# 1. Initalize Script

If you're running this script on Google Colab<br>
Mount your Google drive: 
1. Click on the folder icon on the left
2. Click Mount Drive
3. The root directory would be /content/
```
# your Google Drive folder would be at:
/content/drive/My Drive/
```

Change working directory:<br>
1. Run this command:
```
%cd /content/drive/My Drive/<your folder>
```

In [1]:
%cd /content/drive/My Drive/Data Science/CORD-19_NLP

/content/drive/My Drive/Data Science/CORD-19_NLP


# 2. Load NLP functions

In [2]:
from src.text_preprocessing import spacy_NLP, STOP_WORDS, text_preprocess
text_prep = lambda text: text_preprocess(text, tokenizer=spacy_NLP('en_core_web_sm').tokenize, stopwords=STOP_WORDS)

# from src.text_preprocessing import nltk_NLP
# from nltk.stem.porter import PorterStemmer
# from nltk.stem.wordnet import WordNetLemmatizer
# nlp_tokenizer = nltk_NLP().tokenize_API()
# nlp_tokenizer = nltk_NLP(stemming=PorterStemmer, lemmatisation=WordNetLemmatizer).tokenize()

[nltk_data] Downloading package stopwords to /root/nltk_data...
[nltk_data]   Package stopwords is already up-to-date!

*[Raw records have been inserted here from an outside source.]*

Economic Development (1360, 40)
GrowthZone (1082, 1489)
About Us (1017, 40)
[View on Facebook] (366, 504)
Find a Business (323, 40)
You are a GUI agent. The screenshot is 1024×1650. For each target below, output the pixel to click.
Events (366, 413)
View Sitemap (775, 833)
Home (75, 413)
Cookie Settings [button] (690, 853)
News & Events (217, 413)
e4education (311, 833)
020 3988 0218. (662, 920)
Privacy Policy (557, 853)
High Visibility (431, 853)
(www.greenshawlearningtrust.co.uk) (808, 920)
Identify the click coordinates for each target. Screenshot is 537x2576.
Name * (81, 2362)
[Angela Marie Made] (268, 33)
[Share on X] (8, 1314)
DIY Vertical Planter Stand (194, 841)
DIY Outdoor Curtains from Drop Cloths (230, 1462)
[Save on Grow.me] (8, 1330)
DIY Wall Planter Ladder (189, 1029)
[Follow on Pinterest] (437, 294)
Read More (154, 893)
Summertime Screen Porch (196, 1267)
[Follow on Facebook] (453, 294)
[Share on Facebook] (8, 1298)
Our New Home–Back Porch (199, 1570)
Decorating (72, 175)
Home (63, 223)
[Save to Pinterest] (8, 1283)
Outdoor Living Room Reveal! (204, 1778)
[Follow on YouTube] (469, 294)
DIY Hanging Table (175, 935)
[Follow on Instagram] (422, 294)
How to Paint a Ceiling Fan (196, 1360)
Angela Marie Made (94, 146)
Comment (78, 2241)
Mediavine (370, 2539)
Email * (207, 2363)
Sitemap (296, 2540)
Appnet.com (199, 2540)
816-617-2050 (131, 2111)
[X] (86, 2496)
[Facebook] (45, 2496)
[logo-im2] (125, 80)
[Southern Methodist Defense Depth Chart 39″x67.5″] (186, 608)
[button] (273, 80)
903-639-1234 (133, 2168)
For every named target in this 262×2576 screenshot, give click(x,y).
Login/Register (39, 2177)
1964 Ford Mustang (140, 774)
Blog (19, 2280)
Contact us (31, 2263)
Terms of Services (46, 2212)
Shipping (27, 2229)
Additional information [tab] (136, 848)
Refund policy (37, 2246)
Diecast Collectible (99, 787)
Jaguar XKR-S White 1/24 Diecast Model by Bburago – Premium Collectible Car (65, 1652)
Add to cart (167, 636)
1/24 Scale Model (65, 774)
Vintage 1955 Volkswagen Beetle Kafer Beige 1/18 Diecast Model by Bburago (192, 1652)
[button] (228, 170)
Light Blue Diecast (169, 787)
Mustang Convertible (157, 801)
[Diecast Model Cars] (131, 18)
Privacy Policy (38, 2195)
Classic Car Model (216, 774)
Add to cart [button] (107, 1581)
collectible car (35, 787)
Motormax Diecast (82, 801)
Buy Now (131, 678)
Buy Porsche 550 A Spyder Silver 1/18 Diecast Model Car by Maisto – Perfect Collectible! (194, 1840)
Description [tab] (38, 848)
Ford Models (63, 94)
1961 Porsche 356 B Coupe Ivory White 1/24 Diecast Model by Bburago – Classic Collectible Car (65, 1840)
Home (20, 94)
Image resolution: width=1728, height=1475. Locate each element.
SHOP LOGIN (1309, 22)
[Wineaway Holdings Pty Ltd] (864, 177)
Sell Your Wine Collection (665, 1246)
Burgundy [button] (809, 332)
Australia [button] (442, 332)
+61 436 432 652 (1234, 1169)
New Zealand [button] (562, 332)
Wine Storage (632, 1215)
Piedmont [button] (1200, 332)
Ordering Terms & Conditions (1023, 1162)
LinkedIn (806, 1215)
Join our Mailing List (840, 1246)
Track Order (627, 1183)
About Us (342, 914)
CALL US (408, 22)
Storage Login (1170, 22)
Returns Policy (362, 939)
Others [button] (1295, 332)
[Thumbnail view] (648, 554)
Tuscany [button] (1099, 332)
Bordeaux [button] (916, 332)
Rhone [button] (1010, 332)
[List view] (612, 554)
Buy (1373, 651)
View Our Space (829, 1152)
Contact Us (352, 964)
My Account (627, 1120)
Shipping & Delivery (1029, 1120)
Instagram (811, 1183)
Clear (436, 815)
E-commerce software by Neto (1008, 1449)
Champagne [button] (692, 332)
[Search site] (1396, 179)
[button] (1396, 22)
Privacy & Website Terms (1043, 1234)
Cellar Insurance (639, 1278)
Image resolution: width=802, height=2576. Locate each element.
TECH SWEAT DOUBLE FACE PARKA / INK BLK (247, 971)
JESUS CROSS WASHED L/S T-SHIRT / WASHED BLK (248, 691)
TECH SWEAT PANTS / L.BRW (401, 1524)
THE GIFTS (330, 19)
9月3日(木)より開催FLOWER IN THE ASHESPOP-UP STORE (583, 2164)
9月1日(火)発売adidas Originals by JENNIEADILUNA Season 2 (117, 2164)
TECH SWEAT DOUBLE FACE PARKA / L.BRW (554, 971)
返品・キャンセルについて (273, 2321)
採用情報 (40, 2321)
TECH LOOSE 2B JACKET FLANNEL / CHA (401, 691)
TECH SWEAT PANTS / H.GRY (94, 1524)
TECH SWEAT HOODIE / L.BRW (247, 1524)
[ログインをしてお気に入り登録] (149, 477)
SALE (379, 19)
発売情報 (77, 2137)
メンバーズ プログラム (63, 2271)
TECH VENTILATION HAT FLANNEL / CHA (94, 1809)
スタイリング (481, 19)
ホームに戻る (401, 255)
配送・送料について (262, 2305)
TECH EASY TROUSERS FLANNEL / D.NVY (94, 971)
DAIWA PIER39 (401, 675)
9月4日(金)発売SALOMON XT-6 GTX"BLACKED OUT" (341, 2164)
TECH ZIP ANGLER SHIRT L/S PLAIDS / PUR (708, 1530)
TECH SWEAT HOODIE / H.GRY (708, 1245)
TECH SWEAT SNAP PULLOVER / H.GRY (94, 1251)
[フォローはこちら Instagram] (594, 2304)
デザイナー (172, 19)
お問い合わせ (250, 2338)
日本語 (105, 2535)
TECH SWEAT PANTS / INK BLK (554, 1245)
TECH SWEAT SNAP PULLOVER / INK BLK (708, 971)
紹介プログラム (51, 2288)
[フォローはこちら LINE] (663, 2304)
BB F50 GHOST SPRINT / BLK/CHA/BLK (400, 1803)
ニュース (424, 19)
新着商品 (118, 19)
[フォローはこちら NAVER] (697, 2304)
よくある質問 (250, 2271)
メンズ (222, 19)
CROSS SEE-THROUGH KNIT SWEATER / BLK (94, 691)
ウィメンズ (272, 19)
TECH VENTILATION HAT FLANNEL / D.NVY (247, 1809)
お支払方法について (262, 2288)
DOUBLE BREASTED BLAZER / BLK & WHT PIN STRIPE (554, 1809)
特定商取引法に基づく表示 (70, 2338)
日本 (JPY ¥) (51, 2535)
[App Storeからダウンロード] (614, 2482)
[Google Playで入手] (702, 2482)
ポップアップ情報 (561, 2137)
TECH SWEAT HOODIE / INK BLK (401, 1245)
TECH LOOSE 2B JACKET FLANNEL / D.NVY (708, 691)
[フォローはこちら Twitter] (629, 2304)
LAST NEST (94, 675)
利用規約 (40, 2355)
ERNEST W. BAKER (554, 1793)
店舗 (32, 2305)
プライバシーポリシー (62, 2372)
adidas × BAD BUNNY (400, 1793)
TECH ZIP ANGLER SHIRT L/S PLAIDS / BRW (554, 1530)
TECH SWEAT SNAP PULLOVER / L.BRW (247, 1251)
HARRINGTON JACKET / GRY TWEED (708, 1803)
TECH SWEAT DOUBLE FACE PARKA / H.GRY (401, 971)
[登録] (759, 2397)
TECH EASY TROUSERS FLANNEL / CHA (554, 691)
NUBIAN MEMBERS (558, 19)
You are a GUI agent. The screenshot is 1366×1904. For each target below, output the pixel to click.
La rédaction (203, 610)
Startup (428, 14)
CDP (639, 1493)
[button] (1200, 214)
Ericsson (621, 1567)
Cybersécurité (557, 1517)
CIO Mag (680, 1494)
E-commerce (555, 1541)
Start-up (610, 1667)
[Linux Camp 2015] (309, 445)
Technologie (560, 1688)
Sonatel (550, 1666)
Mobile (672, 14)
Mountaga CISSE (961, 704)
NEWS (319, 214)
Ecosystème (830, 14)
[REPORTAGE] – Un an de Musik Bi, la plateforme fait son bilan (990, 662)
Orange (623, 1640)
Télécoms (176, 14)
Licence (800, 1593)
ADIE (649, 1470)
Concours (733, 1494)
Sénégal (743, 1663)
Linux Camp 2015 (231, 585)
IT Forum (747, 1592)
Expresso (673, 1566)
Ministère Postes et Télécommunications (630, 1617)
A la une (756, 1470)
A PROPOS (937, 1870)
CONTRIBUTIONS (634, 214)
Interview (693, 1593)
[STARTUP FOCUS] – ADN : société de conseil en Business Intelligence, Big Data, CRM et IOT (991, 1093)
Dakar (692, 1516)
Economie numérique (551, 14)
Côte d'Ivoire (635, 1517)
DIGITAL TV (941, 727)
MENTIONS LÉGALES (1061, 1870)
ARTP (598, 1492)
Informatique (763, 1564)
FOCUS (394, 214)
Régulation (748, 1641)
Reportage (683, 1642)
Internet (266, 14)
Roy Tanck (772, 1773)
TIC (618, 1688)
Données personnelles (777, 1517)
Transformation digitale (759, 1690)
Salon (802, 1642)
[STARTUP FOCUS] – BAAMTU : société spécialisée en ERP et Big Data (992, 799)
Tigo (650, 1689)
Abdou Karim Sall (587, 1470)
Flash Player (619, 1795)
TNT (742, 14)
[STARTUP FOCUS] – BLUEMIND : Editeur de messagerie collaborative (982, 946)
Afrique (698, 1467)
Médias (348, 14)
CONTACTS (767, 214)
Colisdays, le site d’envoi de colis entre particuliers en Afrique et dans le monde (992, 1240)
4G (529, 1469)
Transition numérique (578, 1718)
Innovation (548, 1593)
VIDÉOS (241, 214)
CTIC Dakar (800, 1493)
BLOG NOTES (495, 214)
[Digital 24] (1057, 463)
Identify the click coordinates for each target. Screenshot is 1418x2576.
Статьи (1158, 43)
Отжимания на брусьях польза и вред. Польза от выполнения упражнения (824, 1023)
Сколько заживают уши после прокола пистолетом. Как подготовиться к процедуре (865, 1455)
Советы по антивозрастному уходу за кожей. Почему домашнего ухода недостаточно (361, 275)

# 3. Prepare and Pre-process Dataset

## 3.1. Read all
Each paper are in json format

In [None]:
%%time
from src.covid_19_tp import authors_name, body_text, format_bib

from os import walk as dir_list
from tqdm import tqdm
import json

src_folder = 'raw_data/comm_use_subset'
data = [
    {
        'paper_id': file['paper_id'],
        'title': file['metadata']['title'],
        'authors': authors_name(file['metadata']['authors'], affiliation=True),

        'abstract': body_text(file['abstract']),
        'text': body_text(file['body_text']),

        'bibliography': format_bib(file['bib_entries'])
    }
    for subdir, dirs, files in dir_list(f'./{src_folder}')
    for file in tqdm(
        [
            json.load(open(f'{subdir}/{file}'))
            for file in tqdm(files, desc=f'Loading all files in {subdir}')
        ], desc=f'Reading individual files in {subdir}'
    )
]

import pandas as pd
data = pd.DataFrame(data)

# Save dataset to pickle for faster loading in the future
from src.helper import pickle_dump
filename = '_'.join(src_folder.split('/'))
des_folder = 'processed_data'
pickle_dump(f'{des_folder}/{filename}_df.pkl', data)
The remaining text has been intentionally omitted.